The sudden shift, announced internally last week, caps a tumultuous 18 months for the Irvine, Calif.-based mortgage unit.
The company, which services some $18 billion of mortgages, was put on the auction block in early 1991 - only to be pulled off this February after a deal to sell it to a consortium of Arab and U.S. investors fell through.
Meanwhile, its servicing business has reportedly been hit hard by prepayments as a result of a wave of refinancings. Early repayments of loans deprive services of expected income and can require writedowns of assets.
Sources said it is unclear what triggered Mr. Blass' resignation, but added that his relations with Shearson Lehman Brothers management became strained during the sales effort. Shearson is a subsidiary of American Express Co.
The |Master Blaster'
Mr. Blass, whose demanding management style earned him the nickname "Master Blaster," denied any hard feelings between himself and Shearson.

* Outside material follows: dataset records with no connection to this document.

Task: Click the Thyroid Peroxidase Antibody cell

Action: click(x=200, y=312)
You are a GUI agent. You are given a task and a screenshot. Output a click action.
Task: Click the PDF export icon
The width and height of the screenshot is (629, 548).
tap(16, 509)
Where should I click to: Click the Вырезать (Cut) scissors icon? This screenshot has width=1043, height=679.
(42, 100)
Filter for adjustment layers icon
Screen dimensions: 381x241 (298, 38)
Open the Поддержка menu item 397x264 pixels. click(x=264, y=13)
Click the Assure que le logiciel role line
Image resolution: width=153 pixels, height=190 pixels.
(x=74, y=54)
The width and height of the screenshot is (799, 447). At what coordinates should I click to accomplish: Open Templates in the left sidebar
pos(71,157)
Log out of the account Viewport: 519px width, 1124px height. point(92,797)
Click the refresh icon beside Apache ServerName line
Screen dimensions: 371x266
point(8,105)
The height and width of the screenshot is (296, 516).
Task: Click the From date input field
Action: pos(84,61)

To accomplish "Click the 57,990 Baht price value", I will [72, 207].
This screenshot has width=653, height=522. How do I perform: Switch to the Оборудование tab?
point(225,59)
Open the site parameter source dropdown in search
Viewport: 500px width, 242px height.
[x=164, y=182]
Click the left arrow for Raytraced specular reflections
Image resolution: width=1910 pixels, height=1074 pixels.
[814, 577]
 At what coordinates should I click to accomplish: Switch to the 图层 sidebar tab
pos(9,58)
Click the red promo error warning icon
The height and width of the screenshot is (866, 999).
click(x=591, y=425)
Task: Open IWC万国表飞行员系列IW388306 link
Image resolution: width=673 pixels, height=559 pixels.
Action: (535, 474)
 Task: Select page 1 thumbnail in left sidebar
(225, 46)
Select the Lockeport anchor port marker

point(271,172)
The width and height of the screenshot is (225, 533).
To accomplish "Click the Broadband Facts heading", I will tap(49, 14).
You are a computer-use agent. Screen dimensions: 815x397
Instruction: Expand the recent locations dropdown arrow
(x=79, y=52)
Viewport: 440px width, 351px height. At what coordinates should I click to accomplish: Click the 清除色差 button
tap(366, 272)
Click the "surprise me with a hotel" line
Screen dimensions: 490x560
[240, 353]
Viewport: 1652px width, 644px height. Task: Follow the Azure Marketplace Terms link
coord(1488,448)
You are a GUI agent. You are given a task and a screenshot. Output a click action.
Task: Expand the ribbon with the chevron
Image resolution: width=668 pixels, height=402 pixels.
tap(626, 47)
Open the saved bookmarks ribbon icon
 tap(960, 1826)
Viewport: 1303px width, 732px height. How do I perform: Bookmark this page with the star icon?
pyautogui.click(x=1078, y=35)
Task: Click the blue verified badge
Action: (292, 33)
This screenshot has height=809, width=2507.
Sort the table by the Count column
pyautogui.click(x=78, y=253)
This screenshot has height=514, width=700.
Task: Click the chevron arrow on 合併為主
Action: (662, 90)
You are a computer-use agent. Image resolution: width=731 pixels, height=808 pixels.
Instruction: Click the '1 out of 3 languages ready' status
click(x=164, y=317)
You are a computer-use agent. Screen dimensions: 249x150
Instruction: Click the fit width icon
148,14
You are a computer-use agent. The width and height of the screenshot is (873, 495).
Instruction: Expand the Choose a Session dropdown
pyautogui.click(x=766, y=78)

"I think the firm has decided it's in its own best interest to get some fresh blood in here," he said in a phone interview, "but these have been totally healthy discussions."
The executive, who is 46, said his only regrets about Shearson are that the mortgage company remained isolated from the rest of the brokerage and that the sales effort stalled. He added that he has been asked to consider a job with the parent organization in New York, but is inclined to remain on the West Coast.
Mr. Blass said he may start his own mortgage business.
Took Change in 1985
He took the reins of the Shearson unit in February 1985, after a stint in the Florida thrift industry. He soon was credited with establishing Shearson Mortgage as a nationwide powerhouse.
At its zenith in 1988, Shearson ranked as the nation's sixth-largest mortgage company, based on servicing. However, it has slipped significantly since then, to No. 12 last year and to No. 16 this year.
Mr. Dart, who was an executive vice president at the Shearson brokerage arm, is little known in the mortgage industry. Since August 1991, he has been working as a senior adviser to John R. Laird, president of Shearson's large brokerage division and of the Boston Co. - the money-management unit that is being sold to Mellon Bank Corp.
Shearson, which also tried to sell the mortgage company in 1989, has been saying recently that it will remain in the mortgage business. Some industry observers, however, speculate that Mr. Dart's mandate is to prepare the unit for eventual sale.
Mr. Dart declined to be interviewed for this article.